[Gluster-users] Unexpected behaviour during replication heal
Mohit Anchlia
mohitanchlia at gmail.com
Tue Jun 28 22:34:54 UTC 2011
Is there anything in client or server logs? Can you try attaching
strace and see what happens?
On Tue, Jun 28, 2011 at 3:31 PM, Darren Austin <darren-lists at widgit.com> wrote:
> ----- Original Message -----
>> You can modify the parameter network.ping-timeout from 46sec to 5 or
>> 10 second to reduce the "time stalls" of client.
>
> Thanks for the heads up on that - i'll give it a try.
>
> I was more concerned with the fact it stalled at all really. If one server is still online and able to receive data, why is the client not sending it?
>
>> If you don't kill the process and wait that all node are syncronized
>> all the system should return ready.
>
> Negative :)
>
> I waited for quite some time 30+ minutes for things to come back to a usable state - it didn't happen.
>
> There is *no* syncronisation going on while the mount point is inaccessible - the servers are NOT trying to sync the data in order to heal.
>
> As I said, this is 100% replicable - the client will hard lock, and will not recover. At least it didn't recover in the 30 minutes I left it alone to try to - and if it's not going to recover in 30 minutes, it's very little use as a redundant cluster storage system IMO.
>
>> To force a syncronization of all volume you can type these command on
>> the client:
>> find <gluster-mount> -noleaf -print0 | xargs --null stat >/dev/null
>
> I can't run that command on the client *at all*, since the mount point is completely hard locked.

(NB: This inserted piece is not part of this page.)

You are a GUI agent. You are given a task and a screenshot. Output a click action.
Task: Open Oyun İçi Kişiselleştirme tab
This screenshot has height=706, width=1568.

> I can't even get an ls in the directory.
>
> When I say it's hard locked, I mean it's hard locked. It's not that the client has disconnected from the server (which would give the transport disconnected error), but any process trying to access the directory is put into "un-interruptible IO wait" state.
>
>> ------------------------------------------------------
>> that happens because Gluster's self heal is a blocking operation. We
>> are working on a non-blocking self heal, we are hoping to ship it in
>> early September.
>> ------------------------------------------------------
>
> I can live with a blocking self-heal operation.
>
> But seriously, is a redundant storage cluster supposed to hard lock the client when a server comes back online during a write operation?
>
>> You can verify that directly from your client log... you can read
>> that: [2011-06-28 13:28:17.484646] I
>> [client-lk.c:617:decrement_reopen_fd_count] 0-data-volume-client-0:
>> last fd open'd/lock-self-heal'd - notifying CHILD-UP
>
> Trying to start the self-heal is not the same as actually doing it :(
>
> There is no sync between the two servers in the situation I outlined, and the client cannot trigger a self-heal as you suggest because the client is effectively dead in the water until it's forcibly killed and re-mounted.
>
> Cheers,
> Darren.
>
> --
> Darren Austin - Systems Administrator, Widgit Software.
> Tel: +44 (0)1926 333680. Web: http://www.widgit.com/
> 26 Queen Street, Cubbington, Warwickshire, CV32 7NA.